GROUPER FAQs

The answers to the following questions can be found throughout our website, or through external links that we have provided with each answer. If you have other questions, please feel free to send us a message on the Contact Us page. Click on the theme below to jump to that section. Click on the blue highlighted text to visit the links in each answer.

 

Nassau & Goliath FAQs 

​​​Why are Nassau grouper prohibited from fishing in federal US Caribbean and state waters of Puerto Rico and the US Virgin Islands?

Because this grouper is threatened with extinction in this region. Although once considered the most common commercially-important grouper throughout the Caribbean, most populations have been reduced by 80% (on average). Overfishing of their spawning aggregations has caused significant declines in abundance, with some of their populations considered commercially extinct. This led to the designation of Nassau grouper as Threatened with extinction in USA waters (ESA). Local wildlife and fisheries regulations (PR-DNER) since 2004 and federal (NOAA) ESA and fisheries management plans since the 1990s have established strict and fully compatible regulations whereby possessing Nassau grouper is illegal for the time being based on the population estimates in this region​

Are Goliath grouper prohibited from fishing in federal US Caribbean waters and state waters of Puerto Rico and the US Virgin Islands?

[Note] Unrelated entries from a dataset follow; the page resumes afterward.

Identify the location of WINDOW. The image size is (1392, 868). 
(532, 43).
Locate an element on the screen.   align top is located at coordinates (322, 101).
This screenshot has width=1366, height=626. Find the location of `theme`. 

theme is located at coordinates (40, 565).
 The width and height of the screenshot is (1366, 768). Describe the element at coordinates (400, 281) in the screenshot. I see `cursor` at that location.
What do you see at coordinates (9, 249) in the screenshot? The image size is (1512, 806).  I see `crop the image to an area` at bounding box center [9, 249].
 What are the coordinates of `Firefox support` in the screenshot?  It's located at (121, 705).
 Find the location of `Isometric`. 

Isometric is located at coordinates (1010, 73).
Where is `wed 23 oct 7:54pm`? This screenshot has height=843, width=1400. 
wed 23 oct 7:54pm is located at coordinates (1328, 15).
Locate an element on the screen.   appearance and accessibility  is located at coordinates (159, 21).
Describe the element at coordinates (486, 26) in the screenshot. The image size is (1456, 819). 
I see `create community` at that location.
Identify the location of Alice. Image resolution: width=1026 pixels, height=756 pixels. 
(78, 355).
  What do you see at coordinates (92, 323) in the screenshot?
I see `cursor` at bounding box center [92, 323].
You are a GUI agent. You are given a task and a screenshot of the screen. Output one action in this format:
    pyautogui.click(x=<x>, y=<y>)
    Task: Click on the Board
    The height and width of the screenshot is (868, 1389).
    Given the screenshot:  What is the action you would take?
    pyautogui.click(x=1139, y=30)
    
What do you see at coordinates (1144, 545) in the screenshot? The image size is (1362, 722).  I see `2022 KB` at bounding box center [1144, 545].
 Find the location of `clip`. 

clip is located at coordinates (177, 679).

Yes, the populations of Goliath grouper are protected in US Caribbean waters where fishing, possession and killing of this species is prohibited by federal fisheries regulations (CFMC) and local fisheries regulations (PR-DNER). Currently the Goliath grouper are not designated under the ESA, in part because the mainland USA populations of Goliath grouper, after years of effective management, are recovering and their current protection is well enforced.

What happens if I am caught with a Nassau or Goliath grouper?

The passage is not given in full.